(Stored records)
Start of Block

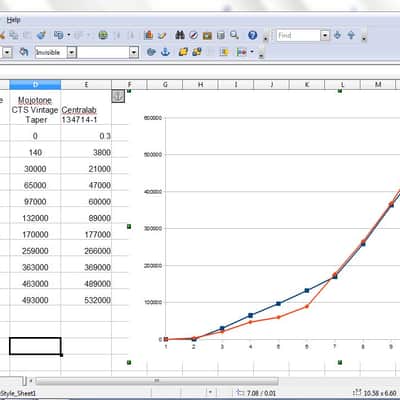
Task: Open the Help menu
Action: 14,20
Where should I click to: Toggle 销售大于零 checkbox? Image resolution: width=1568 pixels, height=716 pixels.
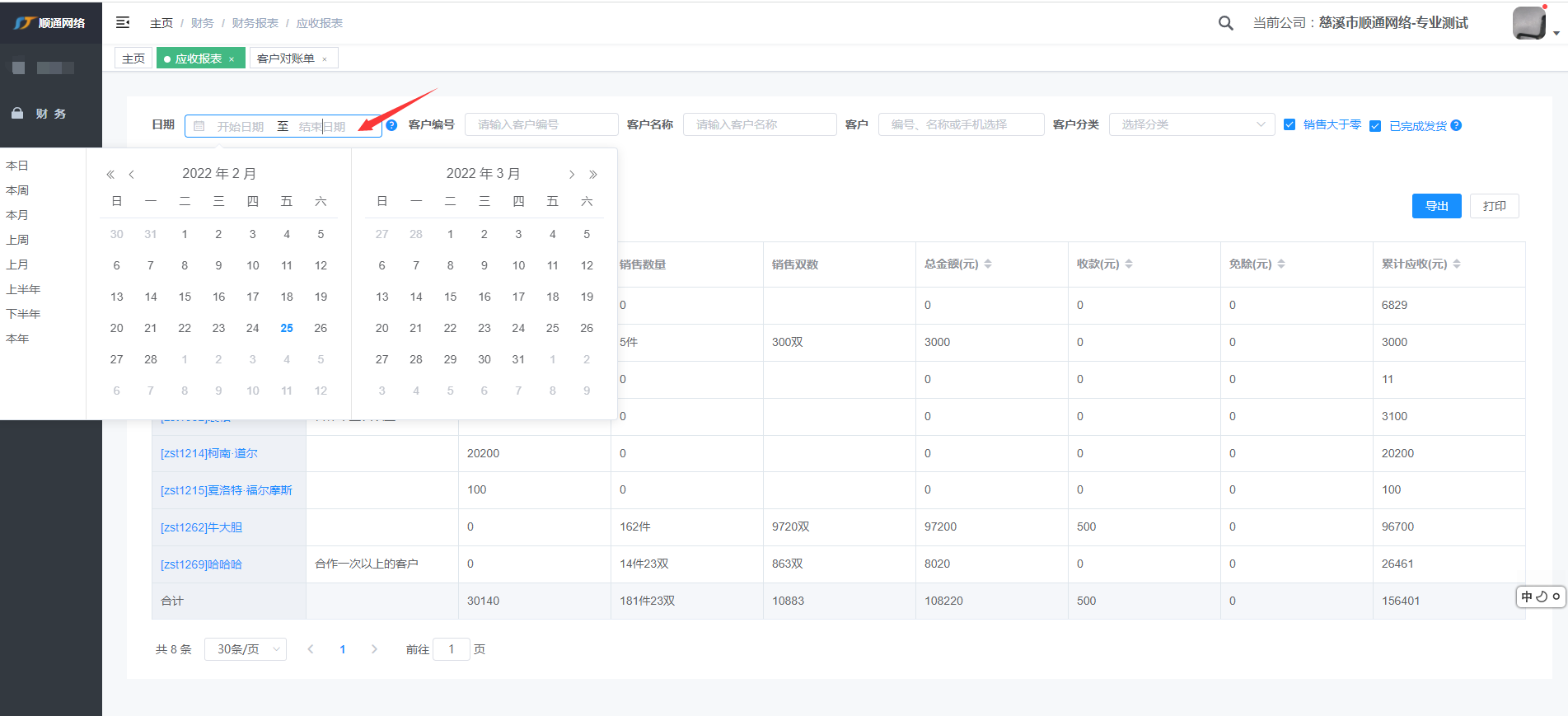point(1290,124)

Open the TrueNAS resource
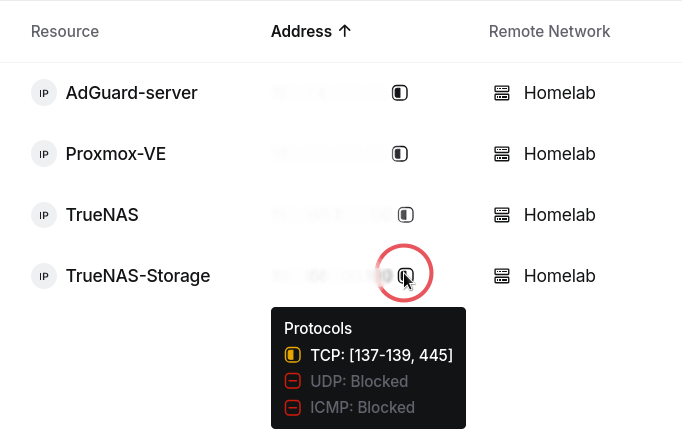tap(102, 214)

End of Block

[How to complete this task]:
Lines starting at the one with "Where should I" and ending at the last line of the entries above must be restated word for word, with pictures omitted.

[Your response]:
Where should I click to: Toggle 销售大于零 checkbox? Image resolution: width=1568 pixels, height=716 pixels.
point(1290,124)

Open the TrueNAS resource
tap(102, 214)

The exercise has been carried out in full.